Esta forma de miseria, que también es causa de ruina económica, siempre va
unida a la miseria espiritual, que nos golpea cuando nos alejamos de Dios y
rechazamos su amor. Si consideramos que no necesitamos a Dios, que en Cristo
nos tiende la mano, porque pensamos que nos bastamos a nosotros mismos, nos encaminamos
por un camino de fracaso. Dios es el único que verdaderamente salva y libera.

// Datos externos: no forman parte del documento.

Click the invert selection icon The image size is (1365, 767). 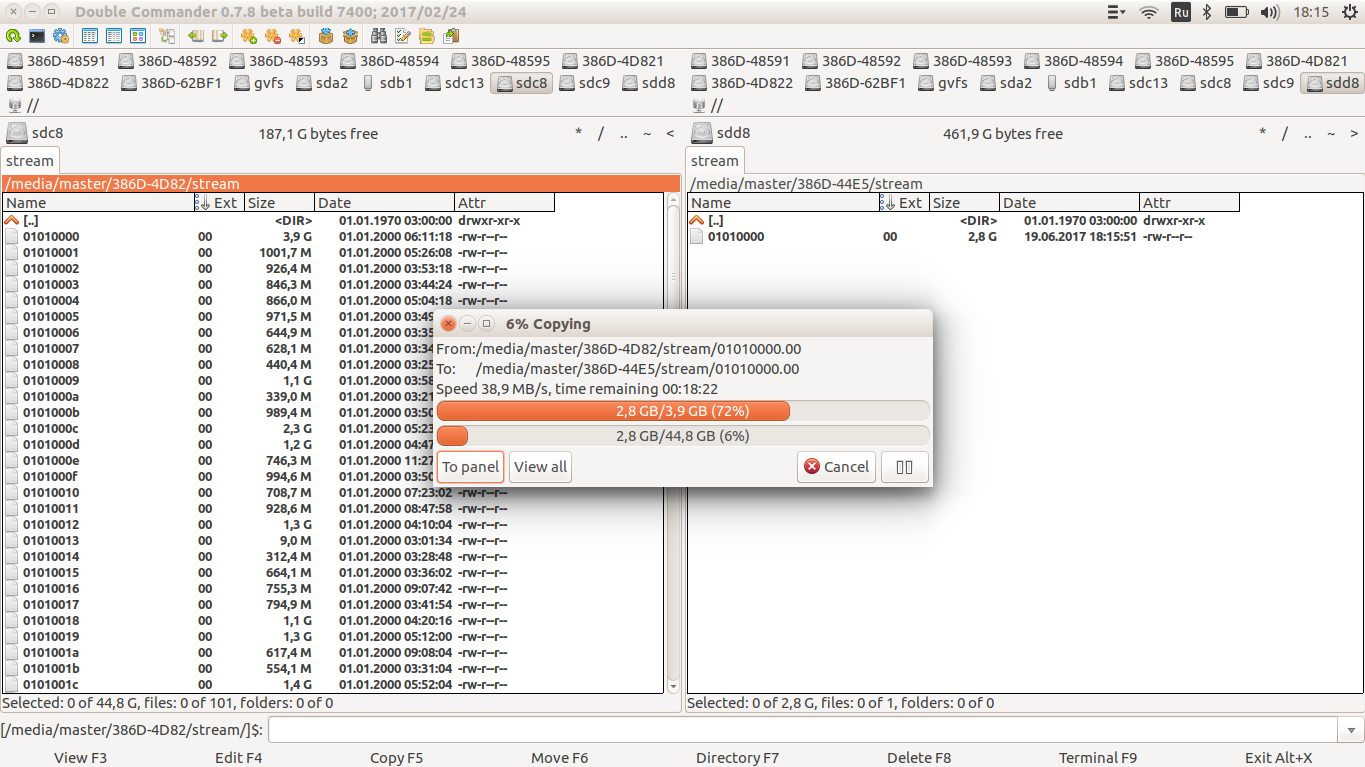296,36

El Evangelio es el verdadero antídoto contra la miseria
espiritual: en cada ambiente el cristiano está llamado a llevar el anuncio
liberador de que existe el perdón del mal cometido, que Dios es más grande
que nuestro pecado y nos ama gratuitamente, siempre, y que estamos hechos
para la comunión y para la vida eterna. ¡El Señor nos invita a anunciar con
gozo este mensaje de misericordia y de esperanza! Es hermoso experimentar la
alegría de extender esta buena nueva, de compartir el tesoro que se nos ha
confiado, para consolar los corazones afligidos y dar esperanza a tantos
hermanos y hermanas sumidos en el vacío. Se trata de seguir e imitar a Jesús,
que fue en busca de los pobres y los pecadores como el pastor con la oveja
perdida, y lo hizo lleno de amor. Unidos a Él, podemos abrir con valentía
nuevos caminos de evangelización y promoción humana.

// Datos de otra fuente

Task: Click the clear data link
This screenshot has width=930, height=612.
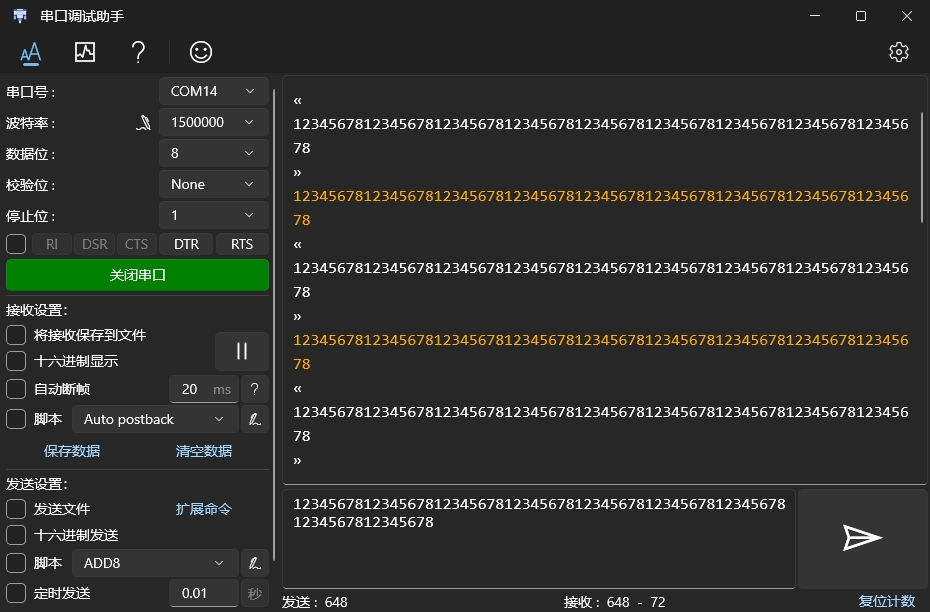Action: [204, 451]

Queridos hermanos y hermanas, que este tiempo de Cuaresma
encuentre a toda la Iglesia dispuesta y solícita a la hora de testimoniar a
cuantos viven en la miseria material, moral y espiritual el mensaje
evangélico, que se resume en el anuncio del amor del Padre misericordioso,
listo para abrazar en Cristo a cada persona. Podremos hacerlo en la medida en
que nos conformemos a Cristo, que se hizo pobre y nos enriqueció con su
pobreza. La Cuaresma es un tiempo adecuado para despojarse; y nos hará bien
preguntarnos de qué podemos privarnos a fin de ayudar y enriquecer a otros
con nuestra pobreza. No olvidemos que la verdadera pobreza duele: no sería
válido un despojo sin esta dimensión penitencial. Desconfío de la limosna que
no cuesta y no duele.
Que el Espíritu Santo, gracias al cual «(somos) como pobres,
pero que enriquecen a muchos; como necesitados, pero poseyéndolo todo» (2Cor 6,10), sostenga nuestros
propósitos y fortalezca en nosotros la atención y la responsabilidad ante la
miseria humana, para que seamos misericordiosos y agentes de misericordia.
Con este deseo, aseguro mi oración por todos los creyentes. Que cada
comunidad eclesial recorra provechosamente el camino cuaresmal. Les pido que
recen por mí. Que el Señor los bendiga y la Virgen los guarde.